Boosting to correct inductive bias in text classification

  • Authors:
  • Yan Liu;Yiming Yang;Jaime Carbonell

  • Affiliations:
  • Carnegie Mellon University, Pittsburgh, PA;Carnegie Mellon University, Pittsburgh, PA;Carnegie Mellon University, Pittsburgh, PA

  • Venue:
  • Proceedings of the eleventh international conference on Information and knowledge management
  • Year:
  • 2002

Quantified Score

Hi-index 0.00

Visualization

Abstract

This paper studies the effects of boosting in the context of different classification methods for text categorization, including Decision Trees, Naive Bayes, Support Vector Machines (SVMs) and a Rocchio-style classifier.
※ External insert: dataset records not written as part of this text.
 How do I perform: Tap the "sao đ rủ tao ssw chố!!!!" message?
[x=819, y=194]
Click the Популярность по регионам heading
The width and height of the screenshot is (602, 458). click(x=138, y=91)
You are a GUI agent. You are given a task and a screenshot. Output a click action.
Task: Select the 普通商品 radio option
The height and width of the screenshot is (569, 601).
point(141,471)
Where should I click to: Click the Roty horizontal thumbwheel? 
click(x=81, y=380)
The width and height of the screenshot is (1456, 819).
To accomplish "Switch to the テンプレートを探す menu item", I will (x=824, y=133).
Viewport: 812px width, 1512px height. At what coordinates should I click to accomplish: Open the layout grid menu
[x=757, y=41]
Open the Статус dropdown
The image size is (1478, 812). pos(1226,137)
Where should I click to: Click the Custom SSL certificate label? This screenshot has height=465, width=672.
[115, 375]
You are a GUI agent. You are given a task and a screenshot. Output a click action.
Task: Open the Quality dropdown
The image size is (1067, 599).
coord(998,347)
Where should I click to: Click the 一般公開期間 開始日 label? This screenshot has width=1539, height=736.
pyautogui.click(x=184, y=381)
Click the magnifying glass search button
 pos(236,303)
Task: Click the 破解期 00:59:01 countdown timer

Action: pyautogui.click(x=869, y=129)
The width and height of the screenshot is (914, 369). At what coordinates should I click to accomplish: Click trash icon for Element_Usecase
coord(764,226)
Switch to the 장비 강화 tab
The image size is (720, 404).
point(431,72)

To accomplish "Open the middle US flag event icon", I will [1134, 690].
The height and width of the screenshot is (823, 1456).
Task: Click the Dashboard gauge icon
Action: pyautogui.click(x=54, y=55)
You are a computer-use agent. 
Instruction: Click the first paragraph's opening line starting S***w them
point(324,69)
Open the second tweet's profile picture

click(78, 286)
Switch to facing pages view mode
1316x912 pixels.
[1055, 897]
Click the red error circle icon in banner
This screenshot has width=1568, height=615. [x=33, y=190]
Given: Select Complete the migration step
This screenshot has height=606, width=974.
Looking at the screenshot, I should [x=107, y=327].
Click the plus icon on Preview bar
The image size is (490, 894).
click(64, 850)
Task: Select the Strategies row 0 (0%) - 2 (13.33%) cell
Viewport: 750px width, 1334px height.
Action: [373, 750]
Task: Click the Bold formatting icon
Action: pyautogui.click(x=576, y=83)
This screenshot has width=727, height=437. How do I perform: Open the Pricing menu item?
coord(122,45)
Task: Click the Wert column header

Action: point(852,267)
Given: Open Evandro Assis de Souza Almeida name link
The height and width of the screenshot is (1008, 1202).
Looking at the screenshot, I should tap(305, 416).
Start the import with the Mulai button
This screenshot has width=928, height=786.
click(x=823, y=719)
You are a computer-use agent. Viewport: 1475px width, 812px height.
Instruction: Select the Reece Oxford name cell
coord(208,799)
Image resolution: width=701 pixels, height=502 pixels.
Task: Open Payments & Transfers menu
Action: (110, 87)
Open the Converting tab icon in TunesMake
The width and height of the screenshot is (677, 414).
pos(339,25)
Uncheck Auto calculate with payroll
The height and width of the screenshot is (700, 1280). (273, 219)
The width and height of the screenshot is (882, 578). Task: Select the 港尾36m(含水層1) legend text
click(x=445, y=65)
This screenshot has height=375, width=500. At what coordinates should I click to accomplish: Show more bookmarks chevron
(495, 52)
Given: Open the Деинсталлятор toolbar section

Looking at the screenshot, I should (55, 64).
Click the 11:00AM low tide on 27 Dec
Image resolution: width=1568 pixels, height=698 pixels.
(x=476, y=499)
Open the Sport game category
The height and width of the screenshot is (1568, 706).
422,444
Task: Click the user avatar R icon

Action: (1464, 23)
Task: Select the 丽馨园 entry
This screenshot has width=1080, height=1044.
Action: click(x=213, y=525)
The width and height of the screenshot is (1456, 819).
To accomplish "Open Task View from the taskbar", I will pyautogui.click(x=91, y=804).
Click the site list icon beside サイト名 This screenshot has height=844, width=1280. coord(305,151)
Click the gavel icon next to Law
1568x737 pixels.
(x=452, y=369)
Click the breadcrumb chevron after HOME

We identify the inductive biases of each classifier and explore how boosting, as an error-driven resampling mechanism, reacts to those biases. Our experiments on the Reuters-21578 benchmark show that boosting is not effective in improving the performance of the base classifiers on common categories. However, the effect of boosting for rare categories varies across classifiers: for SVMs and Decision Trees, we achieved a 13-17% performance improvement in macro-averaged F1 measure, but did not obtain substantial improvement for the other two classifiers. This interesting finding of boosting on rare categories has not been reported before.